With the downturn hitting near the end of the first quarter, all of the spending for Q1 was based on Original Capital Expenditure (CapEx) plans for 2020. All of the cuts for to 2020 will take effect after Q1. When the companies announced that their 2020 CapEx budget had been revised, they were talking about spending for the entire year. This means that Q1 spending from the previous budget will take up a larger portion of the new budget and leave less money for the rest of the year.
This analysis will be to review CapEx changes for 2020, determine the remaining CapEx for the rest of 2020 and project how that CapEx will be spent during the rest of the year. The data in this post came from Operator Earnings and Financial reports and transcripts posted on their websites. If there was a range of CapEx spend for the year, I took the midpoint of the range. In the event that there wasn't a revised CapEx given, I estimated their spend based on rig count or activity in the area.
I looked at 43 publicly traded companies and gathered their CapEx information for 2019, original 2020 CapEx forecast, updated 2020 forecast and their Q1 actual CapEx spend from their earnings reports and presentations. I tried to look at only US Onshore (Lower 48) CapEx but there were a few operators that did not split that information out (could include Gulf of Mexico or Alaska CapEx)
I first sorted the companies by area. If an operator works in more than one area, I listed them as Multi-Area companies.
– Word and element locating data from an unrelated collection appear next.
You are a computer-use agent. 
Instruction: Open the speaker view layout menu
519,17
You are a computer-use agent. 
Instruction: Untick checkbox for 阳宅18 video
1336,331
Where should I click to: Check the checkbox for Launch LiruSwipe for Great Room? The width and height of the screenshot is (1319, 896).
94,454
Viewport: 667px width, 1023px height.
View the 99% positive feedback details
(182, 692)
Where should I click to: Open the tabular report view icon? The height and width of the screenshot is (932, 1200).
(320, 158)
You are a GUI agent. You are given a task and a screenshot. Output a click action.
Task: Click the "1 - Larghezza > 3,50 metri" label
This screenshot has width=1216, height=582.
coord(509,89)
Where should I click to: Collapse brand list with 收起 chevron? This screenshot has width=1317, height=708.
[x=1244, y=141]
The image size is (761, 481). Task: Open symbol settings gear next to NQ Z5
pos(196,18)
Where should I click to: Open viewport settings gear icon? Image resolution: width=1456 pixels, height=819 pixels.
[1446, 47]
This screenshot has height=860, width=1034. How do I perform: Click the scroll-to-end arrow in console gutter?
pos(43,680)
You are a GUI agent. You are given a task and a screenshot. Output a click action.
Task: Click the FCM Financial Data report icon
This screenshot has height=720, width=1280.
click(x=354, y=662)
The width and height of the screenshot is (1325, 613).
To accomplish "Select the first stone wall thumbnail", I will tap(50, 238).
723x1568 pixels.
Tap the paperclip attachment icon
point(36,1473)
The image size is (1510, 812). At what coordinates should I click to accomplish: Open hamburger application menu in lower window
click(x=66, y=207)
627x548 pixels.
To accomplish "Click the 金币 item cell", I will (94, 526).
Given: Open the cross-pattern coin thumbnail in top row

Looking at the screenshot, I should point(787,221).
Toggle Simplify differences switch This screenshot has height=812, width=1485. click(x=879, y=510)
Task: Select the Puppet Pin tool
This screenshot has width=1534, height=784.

Table 1: US Onshore CapEx Spend, 2019 vs 2020 Original vs 2020 Updated (Source: Operator Earnings Reports, VDK Consulting Analysis) |
The Permian focused clients saw a 46% downward revision while the Multi-Area clients revised their CapEx down by nearly 49.6%. Due to play economics, the Permian Basin has been the focus of the US Oil and Gas Industry. The other plays had already seen CapEx reductions coming into 2020. The Permian was the last area to see major cuts in spending and are therefore taking the largest hit.
The following chart shows 2019, 2020 Original Budget and 2020 Revised Budgets and 2020 Revised Budget percentage change.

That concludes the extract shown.